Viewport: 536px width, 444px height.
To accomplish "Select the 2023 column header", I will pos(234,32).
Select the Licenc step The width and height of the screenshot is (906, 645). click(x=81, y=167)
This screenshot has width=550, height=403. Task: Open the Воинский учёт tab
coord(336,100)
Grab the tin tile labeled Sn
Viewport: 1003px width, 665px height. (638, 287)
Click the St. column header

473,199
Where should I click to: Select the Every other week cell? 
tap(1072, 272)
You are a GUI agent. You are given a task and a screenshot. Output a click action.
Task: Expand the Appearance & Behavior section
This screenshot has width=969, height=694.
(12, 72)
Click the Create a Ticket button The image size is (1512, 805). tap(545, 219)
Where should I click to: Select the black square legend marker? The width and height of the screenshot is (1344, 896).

┄┄┄┄┄┄

All of the data above needs to be written out exactly.

▶ ANSWER:
Viewport: 536px width, 444px height.
To accomplish "Select the 2023 column header", I will pos(234,32).
Select the Licenc step The width and height of the screenshot is (906, 645). click(x=81, y=167)
This screenshot has width=550, height=403. Task: Open the Воинский учёт tab
coord(336,100)
Grab the tin tile labeled Sn
Viewport: 1003px width, 665px height. (638, 287)
Click the St. column header

473,199
Where should I click to: Select the Every other week cell? 
tap(1072, 272)
You are a GUI agent. You are given a task and a screenshot. Output a click action.
Task: Expand the Appearance & Behavior section
This screenshot has width=969, height=694.
(12, 72)
Click the Create a Ticket button The image size is (1512, 805). tap(545, 219)
Where should I click to: Select the black square legend marker? The width and height of the screenshot is (1344, 896).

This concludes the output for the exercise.